見上げれば、澄み切った青空、塵も少なそうで透明度は・・・すっごく高い。
それに、ここ最近、食欲は増して食後のデザート量も増えてるし。
わたし、馬と一緒じゃん?
スカッと爽やかな秋晴れだというのに、ふーっ、なんかヤダ。
また一つ溜息、なんで消えてくれない?この悶々とした気持ち。
結婚式まで一ヶ月をきったある日、帰宅したばかりの西門さんから漂ってきたマンゴと蜂蜜を足したみたいな女の子の香り・・・それも、きつい。

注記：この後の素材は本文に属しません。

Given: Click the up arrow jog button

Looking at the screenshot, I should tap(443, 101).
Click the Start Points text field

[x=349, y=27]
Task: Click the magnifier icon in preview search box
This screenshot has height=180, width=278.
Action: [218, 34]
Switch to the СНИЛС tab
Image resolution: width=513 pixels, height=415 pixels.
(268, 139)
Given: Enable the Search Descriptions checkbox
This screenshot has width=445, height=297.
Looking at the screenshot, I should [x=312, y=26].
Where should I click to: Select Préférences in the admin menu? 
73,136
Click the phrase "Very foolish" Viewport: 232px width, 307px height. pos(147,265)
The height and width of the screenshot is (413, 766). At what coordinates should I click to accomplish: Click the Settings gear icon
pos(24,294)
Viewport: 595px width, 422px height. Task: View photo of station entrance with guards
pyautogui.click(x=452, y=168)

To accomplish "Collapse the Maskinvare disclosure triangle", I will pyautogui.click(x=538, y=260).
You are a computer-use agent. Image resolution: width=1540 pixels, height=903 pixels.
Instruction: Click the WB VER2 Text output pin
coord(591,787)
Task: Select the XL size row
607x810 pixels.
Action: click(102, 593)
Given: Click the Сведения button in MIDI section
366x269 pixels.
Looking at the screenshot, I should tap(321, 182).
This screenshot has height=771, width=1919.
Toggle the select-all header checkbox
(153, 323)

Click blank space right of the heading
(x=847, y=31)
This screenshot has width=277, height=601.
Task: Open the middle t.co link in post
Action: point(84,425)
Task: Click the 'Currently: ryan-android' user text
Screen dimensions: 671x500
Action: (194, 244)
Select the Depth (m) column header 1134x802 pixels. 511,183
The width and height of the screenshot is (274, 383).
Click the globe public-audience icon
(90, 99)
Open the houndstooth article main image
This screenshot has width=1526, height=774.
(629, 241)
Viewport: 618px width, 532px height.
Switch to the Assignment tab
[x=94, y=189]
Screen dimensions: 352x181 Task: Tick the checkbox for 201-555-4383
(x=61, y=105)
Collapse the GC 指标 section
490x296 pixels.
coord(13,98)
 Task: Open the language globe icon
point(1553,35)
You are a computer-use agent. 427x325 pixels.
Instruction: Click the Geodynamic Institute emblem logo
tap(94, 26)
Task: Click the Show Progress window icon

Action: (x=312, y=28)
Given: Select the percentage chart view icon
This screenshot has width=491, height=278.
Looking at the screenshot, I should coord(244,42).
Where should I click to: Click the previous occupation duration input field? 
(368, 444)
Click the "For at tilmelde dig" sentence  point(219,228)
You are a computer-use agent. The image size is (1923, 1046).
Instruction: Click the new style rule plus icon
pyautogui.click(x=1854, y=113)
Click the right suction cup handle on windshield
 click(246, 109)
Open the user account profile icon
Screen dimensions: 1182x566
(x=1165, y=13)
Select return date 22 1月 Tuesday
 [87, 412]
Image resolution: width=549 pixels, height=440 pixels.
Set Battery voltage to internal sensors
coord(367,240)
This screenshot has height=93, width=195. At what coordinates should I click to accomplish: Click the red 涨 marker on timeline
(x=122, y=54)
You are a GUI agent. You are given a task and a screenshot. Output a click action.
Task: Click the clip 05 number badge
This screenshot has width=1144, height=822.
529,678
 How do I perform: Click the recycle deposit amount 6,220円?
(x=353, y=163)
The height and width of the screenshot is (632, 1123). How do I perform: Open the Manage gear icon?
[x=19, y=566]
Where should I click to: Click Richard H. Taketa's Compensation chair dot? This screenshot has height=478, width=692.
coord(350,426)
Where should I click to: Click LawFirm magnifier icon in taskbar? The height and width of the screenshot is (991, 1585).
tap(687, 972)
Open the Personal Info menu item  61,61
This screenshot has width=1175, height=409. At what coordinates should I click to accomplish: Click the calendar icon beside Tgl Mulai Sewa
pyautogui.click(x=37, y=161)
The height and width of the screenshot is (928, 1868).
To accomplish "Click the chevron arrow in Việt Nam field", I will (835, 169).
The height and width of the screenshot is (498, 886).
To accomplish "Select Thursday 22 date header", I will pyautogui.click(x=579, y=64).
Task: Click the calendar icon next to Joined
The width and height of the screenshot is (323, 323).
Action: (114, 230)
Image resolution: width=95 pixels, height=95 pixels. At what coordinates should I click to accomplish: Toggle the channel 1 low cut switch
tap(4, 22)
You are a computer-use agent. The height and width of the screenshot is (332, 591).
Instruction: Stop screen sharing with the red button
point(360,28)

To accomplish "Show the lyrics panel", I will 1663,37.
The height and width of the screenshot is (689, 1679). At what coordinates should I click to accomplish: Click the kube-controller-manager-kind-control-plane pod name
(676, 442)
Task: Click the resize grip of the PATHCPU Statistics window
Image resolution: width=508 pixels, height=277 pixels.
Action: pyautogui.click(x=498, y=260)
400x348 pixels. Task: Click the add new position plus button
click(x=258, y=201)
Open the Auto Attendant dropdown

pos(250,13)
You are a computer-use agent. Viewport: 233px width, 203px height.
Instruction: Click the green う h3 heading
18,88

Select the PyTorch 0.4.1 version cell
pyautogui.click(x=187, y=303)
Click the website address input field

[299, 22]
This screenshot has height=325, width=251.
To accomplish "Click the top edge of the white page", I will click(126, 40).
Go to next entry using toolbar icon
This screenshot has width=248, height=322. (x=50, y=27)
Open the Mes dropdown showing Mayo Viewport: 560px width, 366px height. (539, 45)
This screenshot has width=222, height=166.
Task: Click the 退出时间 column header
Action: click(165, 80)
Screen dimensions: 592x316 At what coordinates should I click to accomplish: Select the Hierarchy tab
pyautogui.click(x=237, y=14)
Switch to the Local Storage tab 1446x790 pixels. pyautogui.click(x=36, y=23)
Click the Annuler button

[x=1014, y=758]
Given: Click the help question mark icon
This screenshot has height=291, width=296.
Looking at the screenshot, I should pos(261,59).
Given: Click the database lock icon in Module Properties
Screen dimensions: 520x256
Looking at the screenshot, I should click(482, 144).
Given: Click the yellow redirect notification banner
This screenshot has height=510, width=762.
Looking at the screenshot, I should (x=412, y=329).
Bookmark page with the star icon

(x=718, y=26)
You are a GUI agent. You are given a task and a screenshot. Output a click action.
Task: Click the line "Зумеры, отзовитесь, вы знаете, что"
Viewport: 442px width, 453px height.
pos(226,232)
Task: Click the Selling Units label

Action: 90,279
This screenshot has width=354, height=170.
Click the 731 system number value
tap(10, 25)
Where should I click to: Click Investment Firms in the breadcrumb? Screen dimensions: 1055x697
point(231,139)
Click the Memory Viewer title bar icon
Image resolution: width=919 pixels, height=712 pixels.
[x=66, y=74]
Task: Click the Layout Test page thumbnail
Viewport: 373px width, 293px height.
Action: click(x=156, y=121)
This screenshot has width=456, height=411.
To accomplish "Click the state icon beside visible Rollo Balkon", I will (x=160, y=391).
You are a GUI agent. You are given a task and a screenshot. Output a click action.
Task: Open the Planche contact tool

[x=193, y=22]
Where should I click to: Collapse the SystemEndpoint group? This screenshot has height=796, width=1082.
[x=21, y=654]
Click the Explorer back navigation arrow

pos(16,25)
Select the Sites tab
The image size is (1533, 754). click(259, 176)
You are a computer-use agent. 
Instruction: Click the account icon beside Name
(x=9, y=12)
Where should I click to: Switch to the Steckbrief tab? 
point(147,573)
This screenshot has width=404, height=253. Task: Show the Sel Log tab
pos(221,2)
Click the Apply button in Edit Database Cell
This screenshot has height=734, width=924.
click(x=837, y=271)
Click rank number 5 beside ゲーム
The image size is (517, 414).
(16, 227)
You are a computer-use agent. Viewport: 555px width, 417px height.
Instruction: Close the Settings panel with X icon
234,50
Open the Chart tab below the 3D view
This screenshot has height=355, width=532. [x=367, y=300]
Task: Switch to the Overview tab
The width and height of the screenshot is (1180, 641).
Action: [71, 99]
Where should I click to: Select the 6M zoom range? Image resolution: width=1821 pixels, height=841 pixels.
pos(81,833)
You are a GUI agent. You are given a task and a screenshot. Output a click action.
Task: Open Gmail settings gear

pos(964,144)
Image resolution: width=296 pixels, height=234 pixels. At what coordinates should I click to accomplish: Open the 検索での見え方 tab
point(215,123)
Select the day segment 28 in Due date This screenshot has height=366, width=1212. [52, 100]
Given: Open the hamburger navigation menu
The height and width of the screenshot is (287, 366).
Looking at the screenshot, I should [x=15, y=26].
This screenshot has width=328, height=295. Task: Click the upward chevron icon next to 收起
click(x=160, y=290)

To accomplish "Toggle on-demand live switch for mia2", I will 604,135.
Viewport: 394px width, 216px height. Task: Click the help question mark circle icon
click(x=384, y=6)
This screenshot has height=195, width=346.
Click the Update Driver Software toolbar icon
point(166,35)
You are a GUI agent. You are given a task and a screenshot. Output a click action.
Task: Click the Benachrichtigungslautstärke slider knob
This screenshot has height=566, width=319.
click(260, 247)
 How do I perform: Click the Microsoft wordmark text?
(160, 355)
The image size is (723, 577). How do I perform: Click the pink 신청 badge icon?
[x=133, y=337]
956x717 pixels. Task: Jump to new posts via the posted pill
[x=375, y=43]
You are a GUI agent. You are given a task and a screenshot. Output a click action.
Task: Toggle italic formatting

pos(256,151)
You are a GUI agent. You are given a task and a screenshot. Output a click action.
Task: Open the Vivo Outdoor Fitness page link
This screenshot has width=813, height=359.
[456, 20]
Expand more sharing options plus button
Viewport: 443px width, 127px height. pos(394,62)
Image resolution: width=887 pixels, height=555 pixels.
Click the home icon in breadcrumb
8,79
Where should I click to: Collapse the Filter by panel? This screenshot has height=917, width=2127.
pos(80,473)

いくら鈍感な私でもそれに気付かないなら、完全に病気だ。
夕食時、ムスッとしている私の様子に気付いた西門さんに、その理由を吐かされた。
「ああ・・・それで、妬いてくれてるってわけ?」
「妬いてるってほどじゃないわよ。
ただ・・・何で?女の子の匂いが強烈に?って思っただけ。」
「妬いてんだろ?素直じゃねえなぁ~ったく。」
「・・・・。」
ビールグラスをテーブルに置いた西門さんは、飄々とした様子で料理に箸を伸ばす。
素直に言えない自分が可愛くないって、よ~く分かっております。
でもさ、勝手に思ってれば?みたいな西門さんもどうよ。
私の事は全部わかってるから大丈夫って、豪語してたのは誰?わかってんなら何とか納得させてみなさいよ!
一人勝手に苛立って、ジーッと睨みつけていた。
「ん?」
「で?」
「は?」
「なんで?」
「何?匂いのこと、聞きたいわけ?
それはなあ・・・たまたま、そいつが付け過ぎたんだろ。」
「普通、そこまで移らないと思うけど。」
「俺は潔白だぜ。」
「誰?」
「は?」
「そいつって、どいつ?」
初めて顔を上げて、マジマジ私を見つめた西門さんはフッと表情を緩めると、その女子学生について話し始めた。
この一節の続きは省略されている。